Learning strategy at the dinner table

A FAMILY business is not only about profits but also about giving back.

Pick n Pay Holdings Ltd non-executive chairman Gareth Ackerman said the company created 5000 new jobs last year, and would probably do it again this year.

Speaking on leadership and family business, Ackerman said family businesses were generally trusted.

"The advantages of family businesses are that they have longer term views in strategies, institutional knowledge and learnings around the dinner table," Ackerman said.

Being in charge of a section of a supermarket at the age of just 16, Ackerman said the lessons learnt informally really stuck and he still remembered when his father opened Pick n Pay in Commercial Road in Port Elizabeth in the 1960s.
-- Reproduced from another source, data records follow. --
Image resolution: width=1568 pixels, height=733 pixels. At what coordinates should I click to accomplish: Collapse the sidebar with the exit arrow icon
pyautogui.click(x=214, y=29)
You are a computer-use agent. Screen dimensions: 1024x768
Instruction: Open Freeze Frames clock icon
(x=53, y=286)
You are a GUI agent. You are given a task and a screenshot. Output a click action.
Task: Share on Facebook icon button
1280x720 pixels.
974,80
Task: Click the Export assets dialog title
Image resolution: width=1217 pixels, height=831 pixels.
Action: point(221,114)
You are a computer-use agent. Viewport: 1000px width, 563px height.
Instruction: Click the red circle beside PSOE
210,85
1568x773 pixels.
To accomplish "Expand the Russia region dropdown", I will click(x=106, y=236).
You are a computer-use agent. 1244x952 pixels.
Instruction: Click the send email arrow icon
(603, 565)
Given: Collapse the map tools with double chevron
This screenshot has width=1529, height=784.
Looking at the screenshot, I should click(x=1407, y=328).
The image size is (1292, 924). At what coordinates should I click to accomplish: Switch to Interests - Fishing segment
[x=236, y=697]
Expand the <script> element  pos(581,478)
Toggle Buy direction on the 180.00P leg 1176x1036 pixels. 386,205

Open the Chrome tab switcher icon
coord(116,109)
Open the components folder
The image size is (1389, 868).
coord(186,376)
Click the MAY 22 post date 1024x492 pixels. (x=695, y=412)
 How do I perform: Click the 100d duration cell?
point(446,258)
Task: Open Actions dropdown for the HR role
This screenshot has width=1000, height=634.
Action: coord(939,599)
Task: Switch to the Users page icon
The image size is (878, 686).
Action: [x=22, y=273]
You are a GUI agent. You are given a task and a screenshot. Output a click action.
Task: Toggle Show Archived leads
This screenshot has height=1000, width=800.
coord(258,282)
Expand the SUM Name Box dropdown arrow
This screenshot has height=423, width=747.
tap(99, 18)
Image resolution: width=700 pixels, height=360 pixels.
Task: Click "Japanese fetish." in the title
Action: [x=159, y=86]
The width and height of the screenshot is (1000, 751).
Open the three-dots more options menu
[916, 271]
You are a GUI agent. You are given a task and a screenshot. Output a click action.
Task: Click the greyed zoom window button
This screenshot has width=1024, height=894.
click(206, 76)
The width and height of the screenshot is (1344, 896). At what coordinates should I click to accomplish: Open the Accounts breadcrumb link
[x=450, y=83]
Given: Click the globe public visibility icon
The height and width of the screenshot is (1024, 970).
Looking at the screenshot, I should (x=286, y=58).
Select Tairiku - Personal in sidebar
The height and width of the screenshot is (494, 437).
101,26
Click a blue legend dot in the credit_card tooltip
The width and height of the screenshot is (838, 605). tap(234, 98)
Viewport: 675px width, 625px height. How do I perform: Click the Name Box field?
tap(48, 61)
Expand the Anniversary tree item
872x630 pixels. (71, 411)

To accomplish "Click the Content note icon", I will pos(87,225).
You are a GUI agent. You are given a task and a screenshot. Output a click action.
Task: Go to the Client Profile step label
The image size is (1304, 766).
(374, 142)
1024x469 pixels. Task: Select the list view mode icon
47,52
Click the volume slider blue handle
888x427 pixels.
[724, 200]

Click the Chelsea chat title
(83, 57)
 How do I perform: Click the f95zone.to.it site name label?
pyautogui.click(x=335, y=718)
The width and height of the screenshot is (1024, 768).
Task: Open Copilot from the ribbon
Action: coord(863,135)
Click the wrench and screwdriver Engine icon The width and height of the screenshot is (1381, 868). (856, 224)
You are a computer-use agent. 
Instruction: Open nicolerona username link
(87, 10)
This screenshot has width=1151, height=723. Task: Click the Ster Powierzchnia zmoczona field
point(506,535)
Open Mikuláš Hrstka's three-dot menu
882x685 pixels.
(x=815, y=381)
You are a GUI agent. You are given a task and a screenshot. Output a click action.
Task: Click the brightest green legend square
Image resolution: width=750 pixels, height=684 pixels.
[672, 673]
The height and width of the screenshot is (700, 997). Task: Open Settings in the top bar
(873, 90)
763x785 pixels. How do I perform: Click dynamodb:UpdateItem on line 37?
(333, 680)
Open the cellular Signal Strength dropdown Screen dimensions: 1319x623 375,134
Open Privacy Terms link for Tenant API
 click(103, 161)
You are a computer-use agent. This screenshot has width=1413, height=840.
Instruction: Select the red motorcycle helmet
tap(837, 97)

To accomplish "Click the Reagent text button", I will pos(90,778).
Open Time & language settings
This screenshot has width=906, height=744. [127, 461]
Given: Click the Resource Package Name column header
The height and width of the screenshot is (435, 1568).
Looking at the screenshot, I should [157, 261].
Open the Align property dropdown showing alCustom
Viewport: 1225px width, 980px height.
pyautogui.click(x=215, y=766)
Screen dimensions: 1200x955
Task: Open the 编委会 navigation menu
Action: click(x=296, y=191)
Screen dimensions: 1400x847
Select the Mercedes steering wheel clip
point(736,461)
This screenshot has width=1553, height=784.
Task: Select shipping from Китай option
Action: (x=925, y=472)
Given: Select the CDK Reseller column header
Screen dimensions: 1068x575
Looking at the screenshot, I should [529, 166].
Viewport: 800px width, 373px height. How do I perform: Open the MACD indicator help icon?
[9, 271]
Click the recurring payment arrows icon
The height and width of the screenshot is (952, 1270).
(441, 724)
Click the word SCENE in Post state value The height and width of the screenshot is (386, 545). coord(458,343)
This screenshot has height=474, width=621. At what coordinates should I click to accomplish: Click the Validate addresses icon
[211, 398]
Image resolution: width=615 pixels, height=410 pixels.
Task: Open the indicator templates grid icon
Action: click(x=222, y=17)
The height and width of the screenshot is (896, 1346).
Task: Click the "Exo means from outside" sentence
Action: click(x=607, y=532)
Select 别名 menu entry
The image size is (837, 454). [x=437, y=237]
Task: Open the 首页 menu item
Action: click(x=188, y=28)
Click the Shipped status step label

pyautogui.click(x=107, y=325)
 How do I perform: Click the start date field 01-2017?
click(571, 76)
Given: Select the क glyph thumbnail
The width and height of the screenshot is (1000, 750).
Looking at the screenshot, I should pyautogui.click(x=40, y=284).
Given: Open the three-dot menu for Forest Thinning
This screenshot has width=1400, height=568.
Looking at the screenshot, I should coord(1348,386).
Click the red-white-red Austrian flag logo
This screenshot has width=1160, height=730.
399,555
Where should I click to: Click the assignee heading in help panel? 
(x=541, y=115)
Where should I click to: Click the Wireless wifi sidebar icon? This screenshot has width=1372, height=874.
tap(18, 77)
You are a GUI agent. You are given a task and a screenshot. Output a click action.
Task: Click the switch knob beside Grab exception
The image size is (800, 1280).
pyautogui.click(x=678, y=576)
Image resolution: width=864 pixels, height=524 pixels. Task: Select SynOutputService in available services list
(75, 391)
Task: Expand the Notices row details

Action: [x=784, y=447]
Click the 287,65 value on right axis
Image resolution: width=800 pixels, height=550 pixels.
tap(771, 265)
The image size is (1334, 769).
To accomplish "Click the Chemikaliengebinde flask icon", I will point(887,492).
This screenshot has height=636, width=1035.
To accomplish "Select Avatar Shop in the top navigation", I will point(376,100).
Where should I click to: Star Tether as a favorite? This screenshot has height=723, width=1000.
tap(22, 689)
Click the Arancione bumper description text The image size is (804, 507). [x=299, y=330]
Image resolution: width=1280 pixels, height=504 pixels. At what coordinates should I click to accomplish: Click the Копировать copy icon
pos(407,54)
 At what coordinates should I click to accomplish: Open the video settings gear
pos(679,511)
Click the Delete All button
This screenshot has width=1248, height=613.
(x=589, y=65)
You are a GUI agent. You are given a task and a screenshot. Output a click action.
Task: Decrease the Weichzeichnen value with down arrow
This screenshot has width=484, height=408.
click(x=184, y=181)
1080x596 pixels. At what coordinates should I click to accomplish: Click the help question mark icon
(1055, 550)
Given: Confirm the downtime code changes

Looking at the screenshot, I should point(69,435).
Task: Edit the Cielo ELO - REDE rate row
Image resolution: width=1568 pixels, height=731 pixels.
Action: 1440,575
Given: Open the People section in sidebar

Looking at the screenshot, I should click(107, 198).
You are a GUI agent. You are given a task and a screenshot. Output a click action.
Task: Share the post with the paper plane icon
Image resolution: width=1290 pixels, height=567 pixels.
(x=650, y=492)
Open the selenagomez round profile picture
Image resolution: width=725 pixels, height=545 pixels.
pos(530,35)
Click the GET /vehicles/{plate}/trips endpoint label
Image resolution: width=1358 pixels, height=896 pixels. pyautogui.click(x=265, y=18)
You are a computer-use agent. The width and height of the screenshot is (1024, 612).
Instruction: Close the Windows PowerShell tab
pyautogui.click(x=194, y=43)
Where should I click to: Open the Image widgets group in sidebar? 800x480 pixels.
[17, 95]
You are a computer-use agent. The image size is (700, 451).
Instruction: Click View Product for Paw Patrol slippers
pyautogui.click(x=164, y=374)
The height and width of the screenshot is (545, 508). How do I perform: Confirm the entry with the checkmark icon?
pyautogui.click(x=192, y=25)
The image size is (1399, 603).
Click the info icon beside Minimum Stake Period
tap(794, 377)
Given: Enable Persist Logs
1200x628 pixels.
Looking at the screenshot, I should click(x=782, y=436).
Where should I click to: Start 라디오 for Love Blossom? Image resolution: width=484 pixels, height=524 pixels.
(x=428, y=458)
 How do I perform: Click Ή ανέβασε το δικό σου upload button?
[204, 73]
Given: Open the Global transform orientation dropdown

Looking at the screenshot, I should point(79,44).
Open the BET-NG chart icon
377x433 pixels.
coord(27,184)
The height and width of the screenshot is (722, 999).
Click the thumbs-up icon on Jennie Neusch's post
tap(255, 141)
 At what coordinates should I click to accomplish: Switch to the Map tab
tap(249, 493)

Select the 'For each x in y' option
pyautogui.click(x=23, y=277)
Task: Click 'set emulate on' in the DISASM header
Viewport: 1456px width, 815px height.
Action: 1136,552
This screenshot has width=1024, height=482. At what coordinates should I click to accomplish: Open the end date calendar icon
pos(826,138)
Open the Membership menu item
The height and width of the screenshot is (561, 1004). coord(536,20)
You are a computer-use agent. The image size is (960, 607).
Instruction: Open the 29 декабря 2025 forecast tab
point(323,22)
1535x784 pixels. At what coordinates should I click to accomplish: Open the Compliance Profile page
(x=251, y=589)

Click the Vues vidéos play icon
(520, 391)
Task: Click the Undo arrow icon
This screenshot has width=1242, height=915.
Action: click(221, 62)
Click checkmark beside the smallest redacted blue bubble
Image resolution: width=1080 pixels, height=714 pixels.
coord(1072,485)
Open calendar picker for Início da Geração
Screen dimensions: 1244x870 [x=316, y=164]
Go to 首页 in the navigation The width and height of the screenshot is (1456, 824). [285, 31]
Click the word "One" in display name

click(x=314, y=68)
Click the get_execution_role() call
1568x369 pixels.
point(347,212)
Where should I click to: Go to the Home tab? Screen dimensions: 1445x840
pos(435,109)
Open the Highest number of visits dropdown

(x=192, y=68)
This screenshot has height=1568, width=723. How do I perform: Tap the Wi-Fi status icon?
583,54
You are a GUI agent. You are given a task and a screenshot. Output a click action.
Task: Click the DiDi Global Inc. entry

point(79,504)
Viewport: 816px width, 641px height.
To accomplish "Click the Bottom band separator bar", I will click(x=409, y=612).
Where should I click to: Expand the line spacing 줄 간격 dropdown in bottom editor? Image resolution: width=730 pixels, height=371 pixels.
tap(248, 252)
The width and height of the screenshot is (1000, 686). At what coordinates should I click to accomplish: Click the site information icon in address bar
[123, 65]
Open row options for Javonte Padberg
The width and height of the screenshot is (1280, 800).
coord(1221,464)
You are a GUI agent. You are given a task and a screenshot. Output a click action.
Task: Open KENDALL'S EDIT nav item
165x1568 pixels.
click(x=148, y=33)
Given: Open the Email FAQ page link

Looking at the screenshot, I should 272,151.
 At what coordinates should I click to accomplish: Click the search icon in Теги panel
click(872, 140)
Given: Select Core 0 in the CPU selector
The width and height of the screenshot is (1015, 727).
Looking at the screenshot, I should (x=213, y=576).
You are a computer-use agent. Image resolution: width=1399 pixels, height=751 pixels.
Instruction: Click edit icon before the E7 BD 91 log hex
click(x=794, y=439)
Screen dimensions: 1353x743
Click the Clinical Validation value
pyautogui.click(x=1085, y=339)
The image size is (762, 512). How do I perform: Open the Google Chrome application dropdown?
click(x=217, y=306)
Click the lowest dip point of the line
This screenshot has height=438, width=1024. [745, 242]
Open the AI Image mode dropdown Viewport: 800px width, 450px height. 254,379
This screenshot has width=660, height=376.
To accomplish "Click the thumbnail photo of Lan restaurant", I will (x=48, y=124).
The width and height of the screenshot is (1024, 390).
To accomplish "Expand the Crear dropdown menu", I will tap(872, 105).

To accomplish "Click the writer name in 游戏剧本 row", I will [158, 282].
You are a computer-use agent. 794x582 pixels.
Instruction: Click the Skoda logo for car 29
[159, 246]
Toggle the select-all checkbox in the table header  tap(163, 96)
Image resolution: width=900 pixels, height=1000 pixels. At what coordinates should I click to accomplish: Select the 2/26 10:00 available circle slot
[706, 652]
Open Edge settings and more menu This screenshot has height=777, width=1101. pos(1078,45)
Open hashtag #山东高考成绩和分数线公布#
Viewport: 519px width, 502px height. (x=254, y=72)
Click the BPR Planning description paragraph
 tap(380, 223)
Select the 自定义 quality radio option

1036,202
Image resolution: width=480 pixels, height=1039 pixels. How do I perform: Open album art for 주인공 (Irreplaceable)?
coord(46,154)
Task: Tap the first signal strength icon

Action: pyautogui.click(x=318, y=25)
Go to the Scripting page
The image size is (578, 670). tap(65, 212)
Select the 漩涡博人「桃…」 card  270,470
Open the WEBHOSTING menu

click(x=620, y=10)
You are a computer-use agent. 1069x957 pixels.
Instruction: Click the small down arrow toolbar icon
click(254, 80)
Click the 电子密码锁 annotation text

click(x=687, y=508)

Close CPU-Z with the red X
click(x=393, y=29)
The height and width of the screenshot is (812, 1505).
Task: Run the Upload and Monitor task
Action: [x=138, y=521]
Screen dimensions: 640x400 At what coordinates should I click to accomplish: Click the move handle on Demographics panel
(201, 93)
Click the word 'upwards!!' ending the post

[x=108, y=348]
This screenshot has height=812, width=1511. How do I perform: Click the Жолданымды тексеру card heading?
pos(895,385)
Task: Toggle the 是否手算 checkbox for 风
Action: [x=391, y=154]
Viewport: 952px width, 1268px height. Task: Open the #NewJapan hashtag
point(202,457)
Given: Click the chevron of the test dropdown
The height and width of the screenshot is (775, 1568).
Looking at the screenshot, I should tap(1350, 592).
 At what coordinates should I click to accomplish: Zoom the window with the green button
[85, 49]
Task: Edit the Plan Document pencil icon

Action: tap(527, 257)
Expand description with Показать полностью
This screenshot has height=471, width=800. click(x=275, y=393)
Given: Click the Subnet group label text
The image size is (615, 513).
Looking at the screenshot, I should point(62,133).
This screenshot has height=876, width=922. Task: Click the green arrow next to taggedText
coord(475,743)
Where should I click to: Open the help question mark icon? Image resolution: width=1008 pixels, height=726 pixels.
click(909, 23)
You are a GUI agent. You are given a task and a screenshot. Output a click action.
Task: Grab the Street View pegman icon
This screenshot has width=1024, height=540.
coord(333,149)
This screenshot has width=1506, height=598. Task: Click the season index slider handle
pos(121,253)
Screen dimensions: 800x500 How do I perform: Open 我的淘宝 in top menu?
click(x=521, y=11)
"A family business is never one's own asset. You are only looking after it for the next generation," Ackerman said.

However, there were several threats to family businesses like the "irresistible merger, acquisitions, succession rivalries and declining interest from the younger generation".

"Don't hide anything from the family but discuss macro elements of the business," Ackerman said.

He emphasised that being an effective family business meant giving back to the community. "Doing good is good business. We do not make a living by what we get, but make a life by what we give. Leadership is not about me, but about what I can do for others. If I do all of this, business will be better. Remember your humanity and forget the rest," Ackerman said.